Le pélerin suivait ensuite la Voie Sacrée qui menait au Temple d'Asclépios. A l'intérieur se trouvait l'imposante statue du dieu, en or et en ivoire, le visage respirant le calme et la bonté, à laquelle le suppliant adressait ses prières. En quittant le temple, le pélerin se rendait à la fontaine sacrée dont l'eau servait aux purifications requises par le règlement. Près de là se trouvait l'autel où le pélerin offrait un sacrifice à Apollon et à Asclépios.
Après les prières, les purifications, les sacrifices, le malade subissait des épreuves d'ordre religieux, pour que sa foi devienne plus ardente et que son âme fût prête à s'approcher du dieu. Ces cérémonies initiatiques devant demeurer secrètes, aucune mention n'est faite du lieu ni de la manière dont elles s'accomplissaient. Ensuite, les prêtres qui guidaient les fidèles suscitaient en eux l'autosuggestion et la ferveur religieuse pour que le dieu leur apparaisse durant leur sommeil et qu'ils acceptent le miracle. Le recueillement était favorisé par les hymnes que psalmodiaient des chanteurs, les Péanistes.

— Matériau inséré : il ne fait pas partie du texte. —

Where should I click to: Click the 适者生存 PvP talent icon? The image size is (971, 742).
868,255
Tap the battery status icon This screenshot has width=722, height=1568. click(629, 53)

Après les épreuves spirituelles, les prêtres conduisaient le malade dans l'Abaton (ou Adyton, portique de l'incubation). C'est là qu'il passait la nuit de la "grande attente". Dans des salles éclairées par une faible lueur mystérieuse dispensée par les lampes sacrées, les malades, en état de recueillement, l'imagination bouleversée, pleins d'angoisse quant à l'issue de la maladie, abandonnaient leur corps au sommeil. Les prêtres se retiraient, laissant les salles dans l'obscurité. Le dieu apparaissait en songe, opérait le miracle et, au matin, le malade se réveillait guéri. Avant de quitter le sanctuaire, il remerciait le dieu qui souvent désignait lui-même le don qui devait lui être consacré.
Le récit de soixante-dix miracles environ a été conservé par écrit. Aucune source écrite ne fait allusion à une intervention médicale des prêtres dans les premiers siècles du sanctuaire. La guérison était obtenue par la seule intervention du dieu. Mais avec le temps, le développement de la médecine ébranla la foi en l'intervention divine et le sanctuaire d'Epidaure qui risquait de perdre sa clientèle se "modernisa". Le rituel fut conservé mais, avant qu'il ne se couche dans l'Abaton, les prêtres demandaient au malade de leur décrire le mal dont il souffrait et lui donnaient les premiers conseils. Asclépios apparaissait au malade pendant la nuit. Le malade évoquait en songe les conseils des prêtres, les considérant comme des prescriptions du dieu. Le matin, il racontait son rêve et les prêtres, utilisant leurs connaissances médicales, interprétaient les conseils du dieu quant au traitement à suivre pendant le séjour du malade dans le sanctuaire. C'est ainsi que ce dernier cessa d'être uniquement un centre religieux pour devenir un établissement sanitaire.
L'utilisation des rêves pour la guérison des malades, et les résultats obtenus pendant des siècles semblent être la preuve de leur efficacité, même si la méthode demeure pour nous une énigme car nous avons perdu la clé des songes guérisseurs.